I then took the intersection of the two columns features (since I had some encodings that were only located in the testing data). Afterwards, it goes into a linear regression. The code is the following:
non_numeric = list(set(list(train)) - set(list(train._get_numeric_data())))
train = pandas.concat([train, pandas.get_dummies(train[non_numeric])], axis=1)
train.drop(non_numeric, axis=1, inplace=True)
train = train._get_numeric_data()
train.fillna(0, inplace = True)
non_numeric = list(set(list(test)) - set(list(test._get_numeric_data())))
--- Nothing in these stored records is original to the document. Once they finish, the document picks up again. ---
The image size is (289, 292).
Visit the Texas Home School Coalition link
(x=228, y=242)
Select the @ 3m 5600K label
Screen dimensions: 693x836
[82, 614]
test = pandas.concat([test, pandas.get_dummies(test[non_numeric])], axis=1)
test.drop(non_numeric, axis=1, inplace=True)
test = test._get_numeric_data()
test.fillna(0, inplace = True)
feature_columns = list(set(train) & set(test))
#feature_columns.remove('SalePrice')
X = train[feature_columns]
y = train['SalePrice']
lm = LinearRegression()
lm.fit(X, y)
import numpy
predictions = numpy.absolute(lm.predict(test).round(decimals = 2))
The issue that I'm having is that I get these absurdly high Sale Prices as output, somewhere in the hundreds of millions of dollars (sometimes even in the trillions). Before I tried one hot encoding I got reasonable numbers in the hundreds of thousands of dollars. I'm having trouble figuring out what changed. I posted this on stackoverflow and got a response suggesting that it might be a collinearity issue, but I tried setting fit_intercept
parameter of LinearRegression
to False as well as setting drop_first
parameter of get_dummies
to True.
Also, if there is a better way to do this I'd be eager to hear about it.